Под мое начало попал десяток молодых людей — оруженосцев и горожан. Рыцари и конные дамуазо составляли особый отряд для вылазок, ударную силу; из таких же людей молодые графы Тулузы и Фуа поставили по одному старшему на каждые ворота. К счастью, у меня в помощниках оказался зрелый уже человек из Иль-Журдена, по имени Альзу; впрочем, по имени его никто не называл, а все больше по прозвищу — Гвоздолом. Так его прозвали за необычайную крепость пальцев: он хвастал, что работал инженером мангонел на всех возможных осадах и как-то раз сломал голыми руками толстенный гвоздь, когда потерялись клещи, чтобы его выдернуть. Папаша Гвоздолом был длинный, худой и черный как мавр; казалось, помри он — так и вовсе не протухнет, как любой другой труп, а высохнет вконец и обуглится.
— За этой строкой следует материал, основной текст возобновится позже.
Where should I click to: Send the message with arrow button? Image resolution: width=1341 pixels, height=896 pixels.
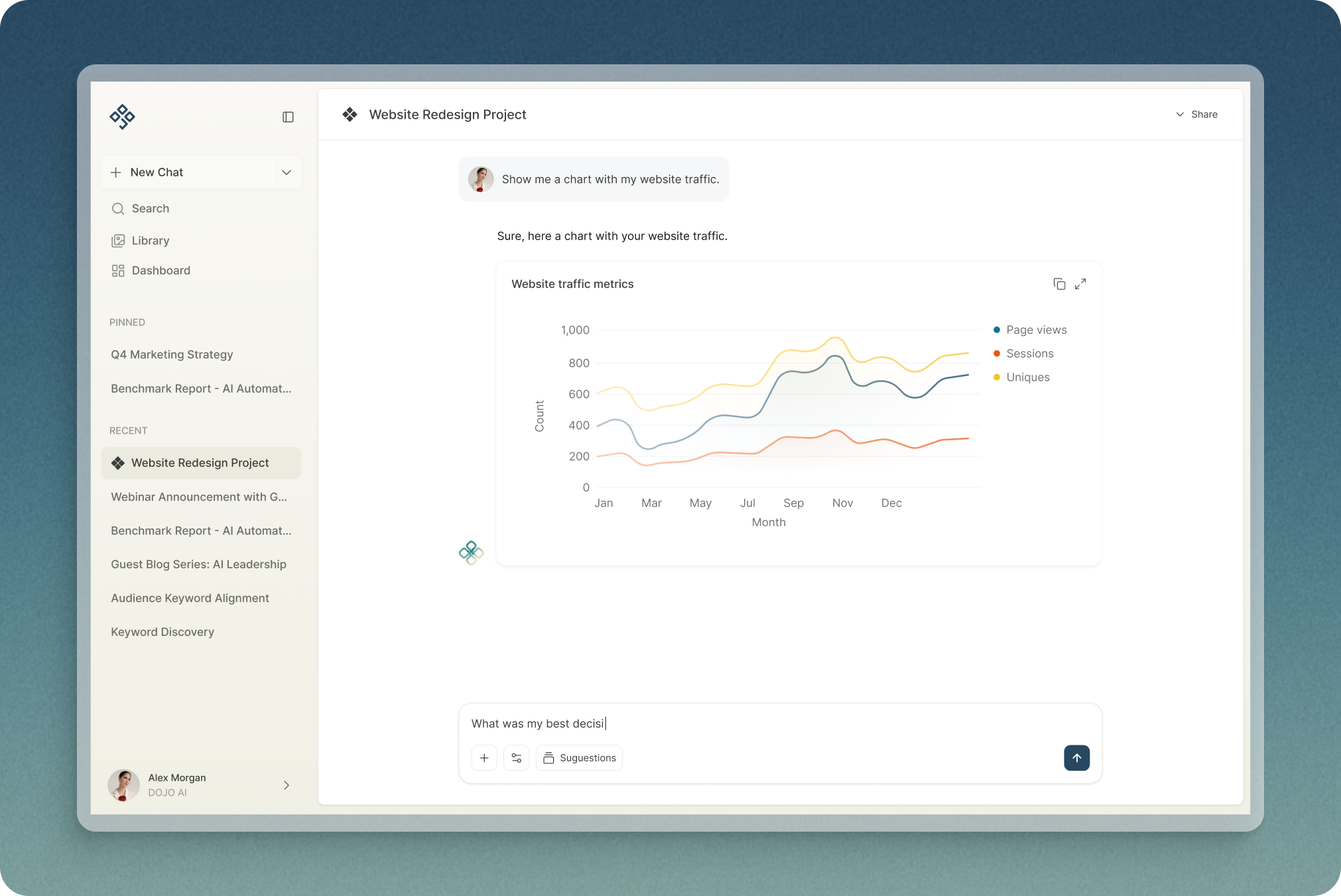pos(1076,757)
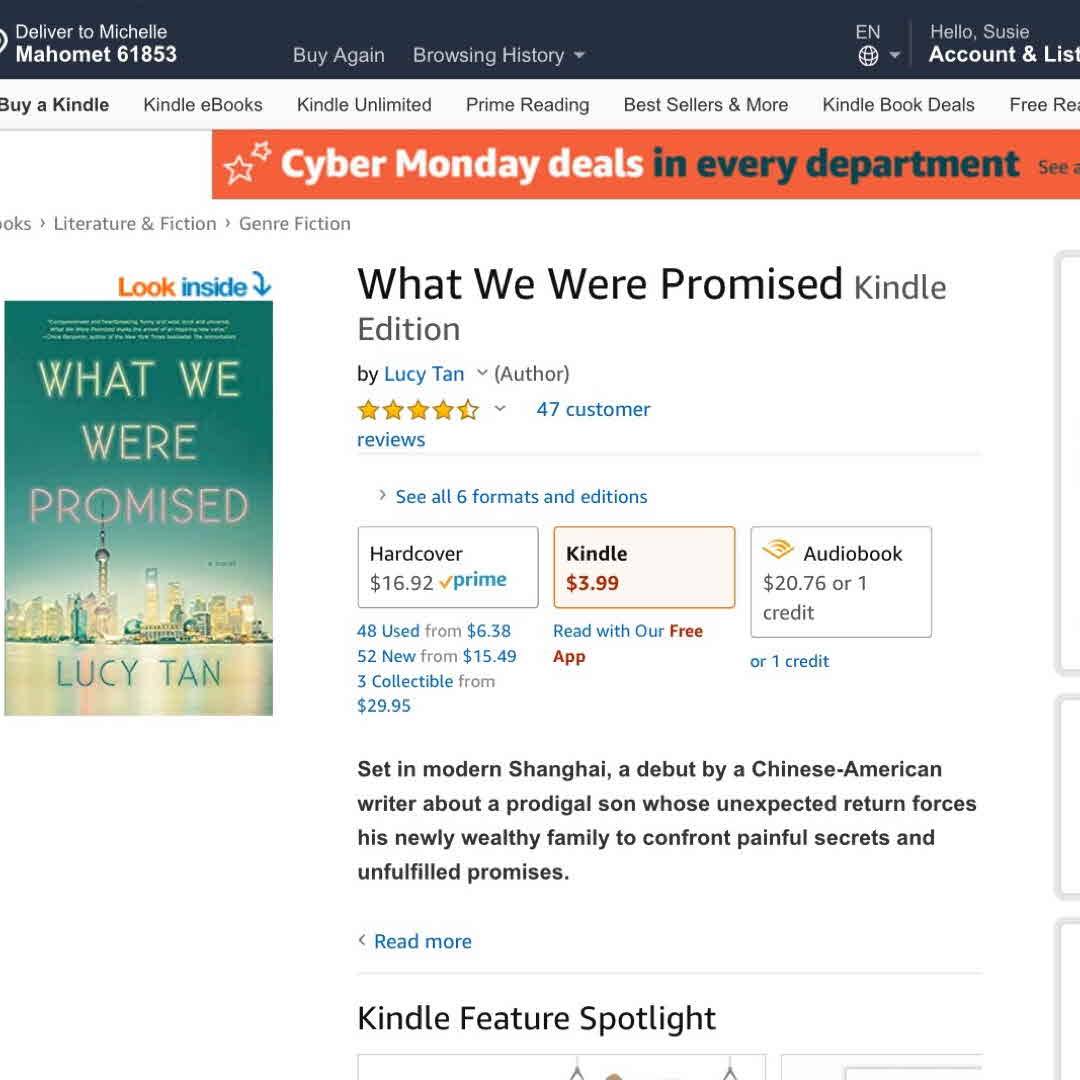Expand the star ratings breakdown arrow
The height and width of the screenshot is (1080, 1080).
(x=500, y=409)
Несмотря на постоянное хвастовство и длинный язык — не умолкал папаша даже за работой — оказался он дельным инженером; за полдня под его руководством мы соорудили неплохую камнеметалку. Он успевал находиться сразу везде, учил кузнецов гнуть скобы, пильщиков — пилить брусья, притом сыпал забавными и похабными историями, так что никто не замечал собственной усталости. Я с радостью бы уступил ему место командира — но тут уж сами мои ополченцы воспротивились: они не хотели, чтобы тулузцами командовал какой-то чужак из вассального виконтства.
Сын папаши Гвоздолома, Барраль, трудился наравне со всеми, с высунутым от напряжения языком бил кувалдой по скобам, прилаживал веревки и совершенно не кричал, когда ему меж двух брусьев прищемило палец. Паренек напоминал мне Аймерика (впрочем, мало кто из молодых и красивых черноволосых парней мне его не напоминал, а таких было пол-Тулузы.) Наверное, он был мне ровесником, а то и старше; но наличие рядом живого и здорового отца само собой переводило его в разряд «молодых». Я-то считал себя зрелым, а порой чуть ли не стариком. Постой-ка, сколько же мне в тот год сравнялось лет? Не иначе как двадцать три. Возраст изрядный. На год более, чем Рамонету. Только пример Рамонета меня и утешал: ежели тот справляется с огромными армиями, то разве я не смогу совладать с дюжиной подчиненных? Вот Роже-Бернар де Фуа тоже не стыдится командовать людьми. Даже годящимися ему в отцы. Что там, не стыдится и беспутный Волчонок, Луп, который лет пять назад впервые надел штаны.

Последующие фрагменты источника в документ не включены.